Records for this task.
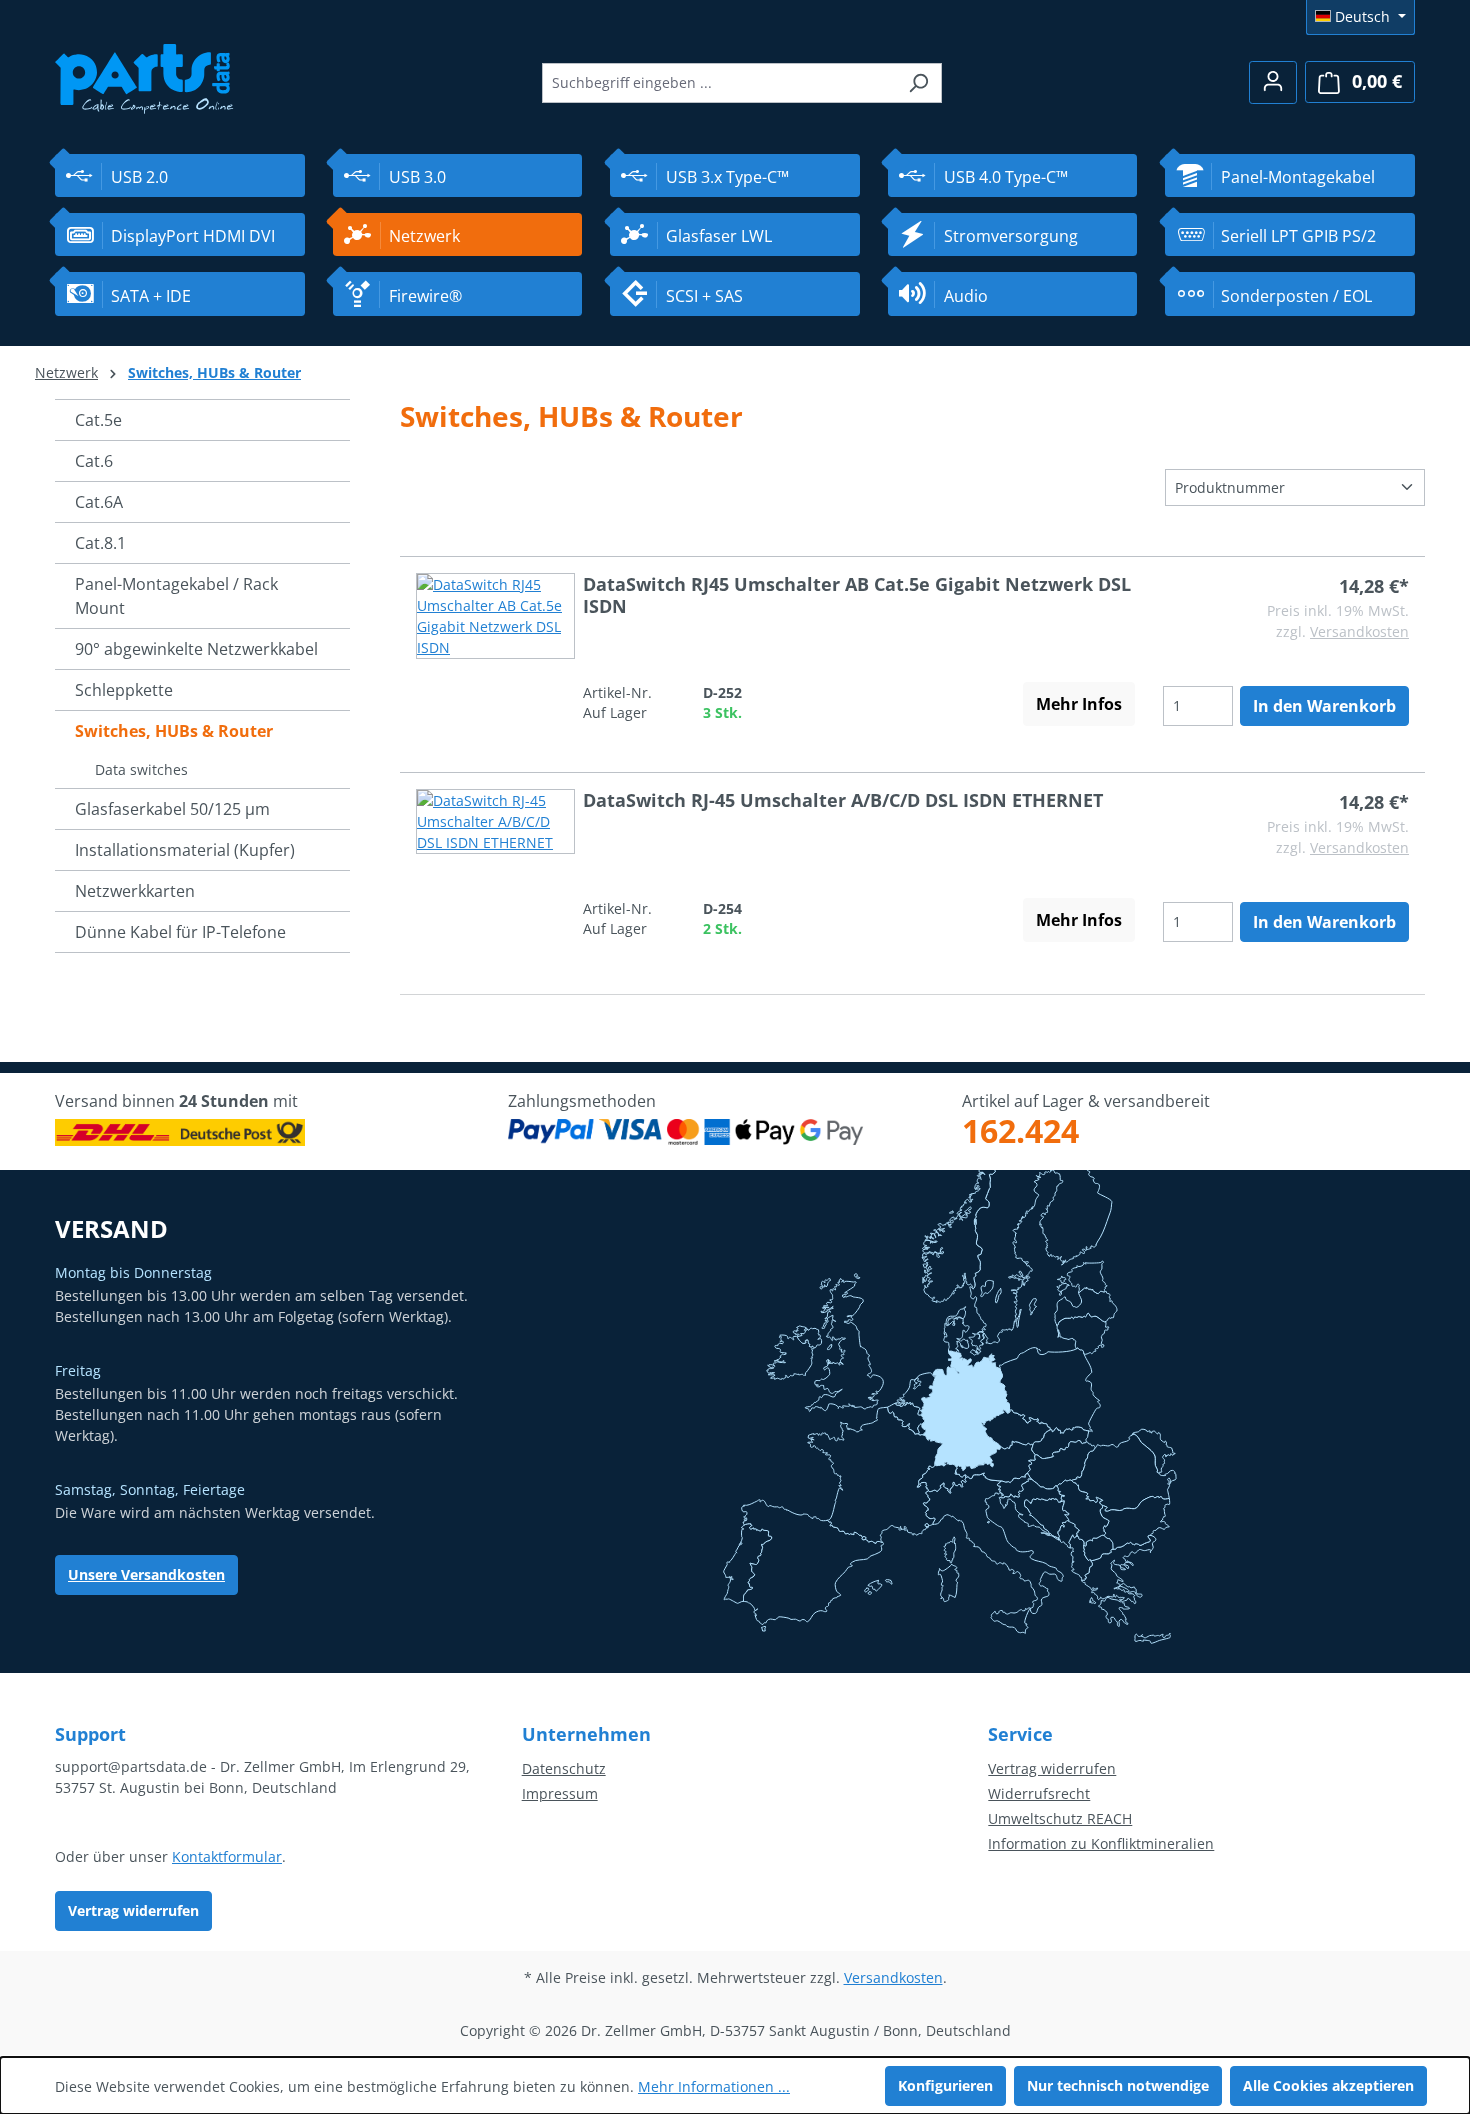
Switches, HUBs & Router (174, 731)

---

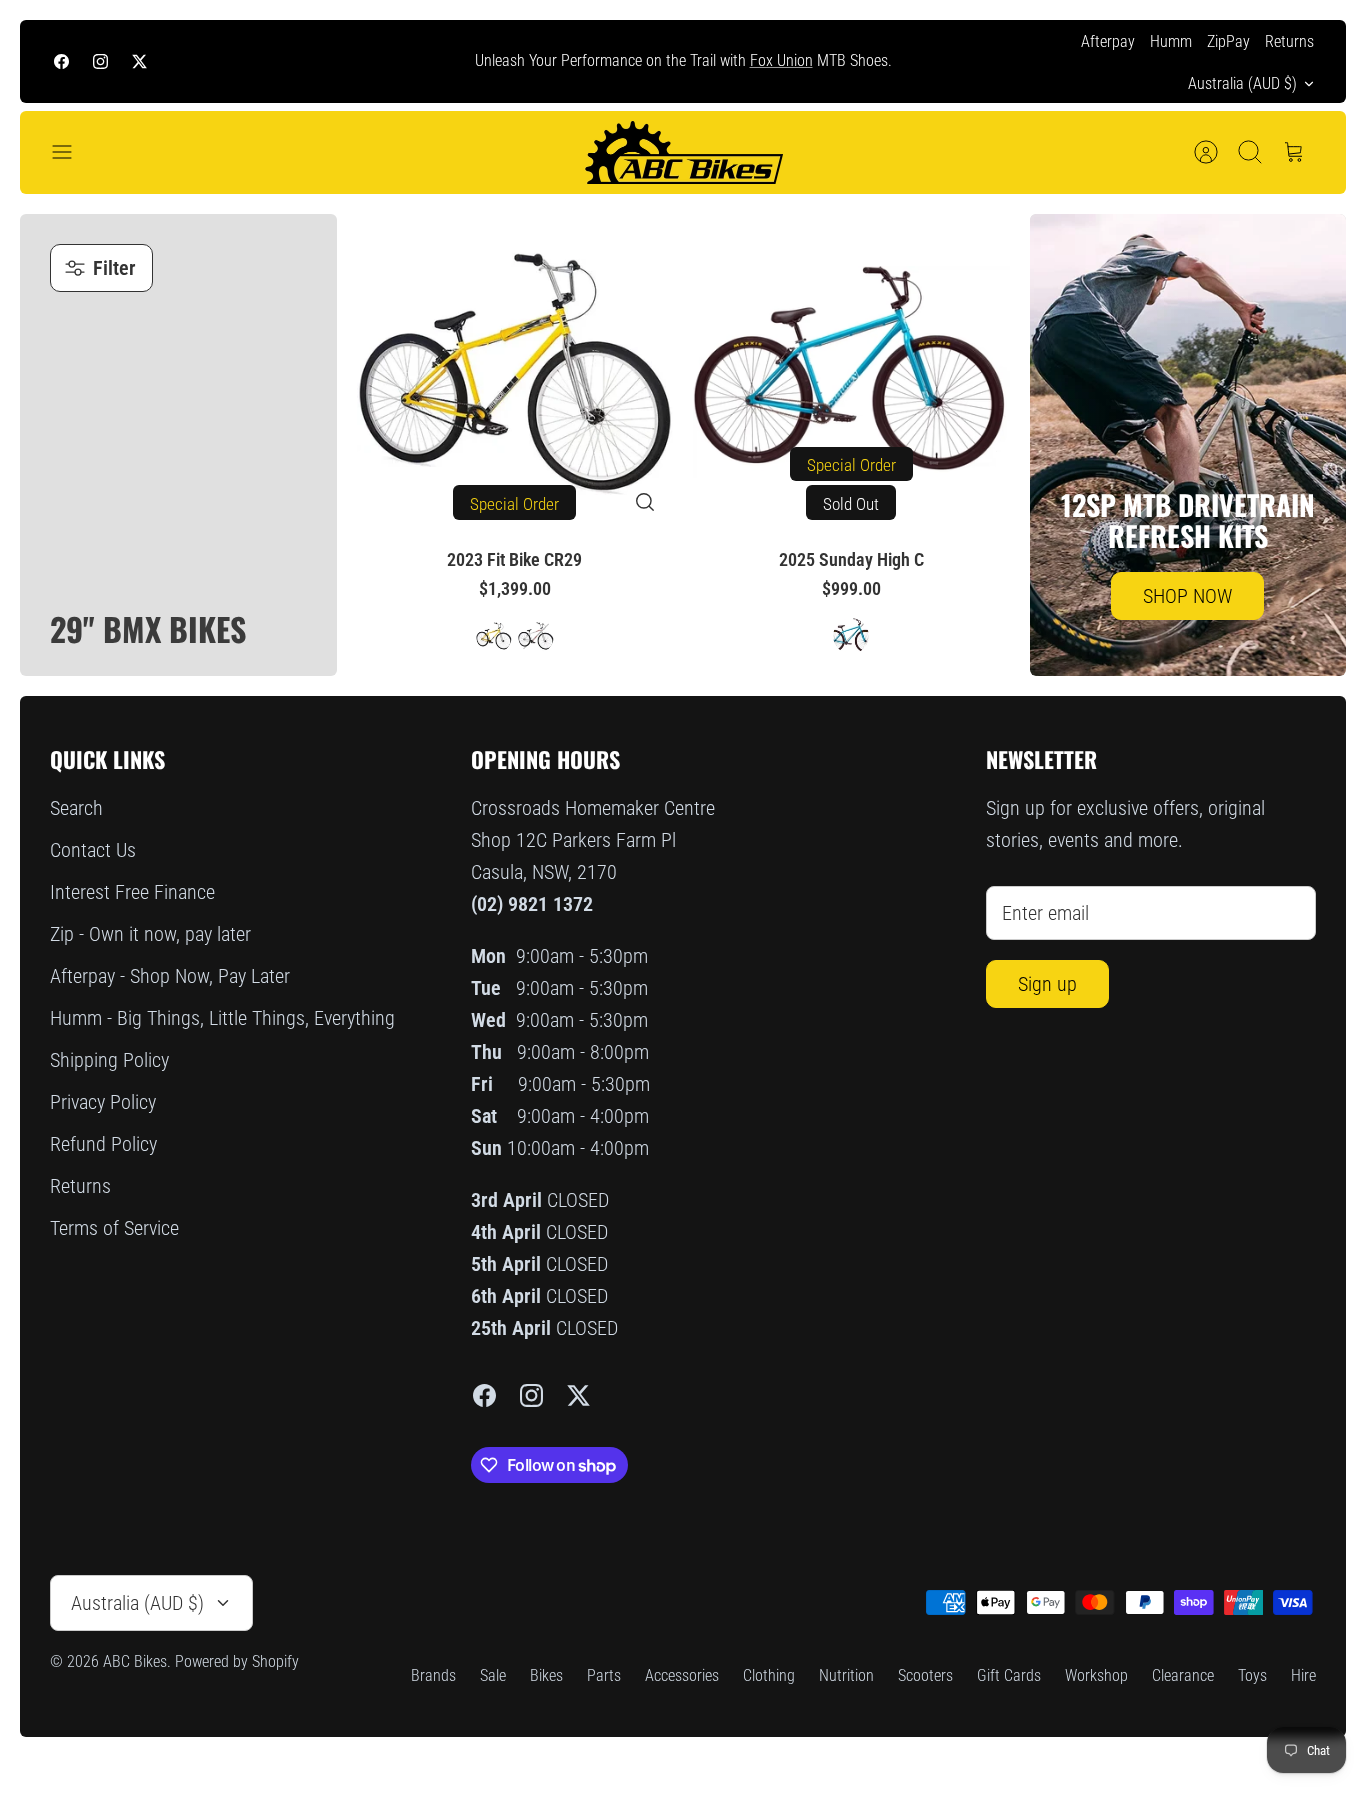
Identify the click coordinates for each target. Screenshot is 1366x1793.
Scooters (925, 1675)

* * *

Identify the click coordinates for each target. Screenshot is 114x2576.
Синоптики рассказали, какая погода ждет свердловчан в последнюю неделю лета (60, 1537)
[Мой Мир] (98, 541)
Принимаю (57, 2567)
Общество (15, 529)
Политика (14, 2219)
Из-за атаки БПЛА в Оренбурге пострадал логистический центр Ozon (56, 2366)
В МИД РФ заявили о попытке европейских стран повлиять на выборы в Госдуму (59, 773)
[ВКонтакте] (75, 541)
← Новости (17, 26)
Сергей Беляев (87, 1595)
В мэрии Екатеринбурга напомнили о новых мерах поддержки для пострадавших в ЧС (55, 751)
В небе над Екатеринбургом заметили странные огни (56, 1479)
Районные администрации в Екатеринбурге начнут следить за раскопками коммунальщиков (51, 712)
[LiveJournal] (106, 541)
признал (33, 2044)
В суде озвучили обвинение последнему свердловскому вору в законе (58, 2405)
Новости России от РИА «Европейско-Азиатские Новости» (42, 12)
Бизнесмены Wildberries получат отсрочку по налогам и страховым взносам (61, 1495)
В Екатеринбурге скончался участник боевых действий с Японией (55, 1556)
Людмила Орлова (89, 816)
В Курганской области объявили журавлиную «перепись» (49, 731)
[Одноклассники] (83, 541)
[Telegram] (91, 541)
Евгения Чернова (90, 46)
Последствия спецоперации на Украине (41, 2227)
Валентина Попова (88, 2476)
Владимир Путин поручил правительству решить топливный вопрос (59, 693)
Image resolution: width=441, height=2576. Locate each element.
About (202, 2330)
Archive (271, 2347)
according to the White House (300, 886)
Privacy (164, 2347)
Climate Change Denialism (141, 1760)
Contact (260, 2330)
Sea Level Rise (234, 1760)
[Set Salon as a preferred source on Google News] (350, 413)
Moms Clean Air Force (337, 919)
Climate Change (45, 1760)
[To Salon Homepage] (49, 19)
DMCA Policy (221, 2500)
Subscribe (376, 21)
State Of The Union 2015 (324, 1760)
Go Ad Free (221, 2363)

Task description.
Above are some lines. Repeat exactly, and only, those from the line that has "В суде озвучили" through the line that has "Sea Level Rise (234, 1760)".

Exercise response.
В суде озвучили обвинение последнему свердловскому вору в законе (58, 2405)
Новости России от РИА «Европейско-Азиатские Новости» (42, 12)
Бизнесмены Wildberries получат отсрочку по налогам и страховым взносам (61, 1495)
В Екатеринбурге скончался участник боевых действий с Японией (55, 1556)
Людмила Орлова (89, 816)
В Курганской области объявили журавлиную «перепись» (49, 731)
[Одноклассники] (83, 541)
[Telegram] (91, 541)
Евгения Чернова (90, 46)
Последствия спецоперации на Украине (41, 2227)
Валентина Попова (88, 2476)
Владимир Путин поручил правительству решить топливный вопрос (59, 693)
Image resolution: width=441, height=2576. Locate each element.
About (202, 2330)
Archive (271, 2347)
according to the White House (300, 886)
Privacy (164, 2347)
Climate Change Denialism (141, 1760)
Contact (260, 2330)
Sea Level Rise (234, 1760)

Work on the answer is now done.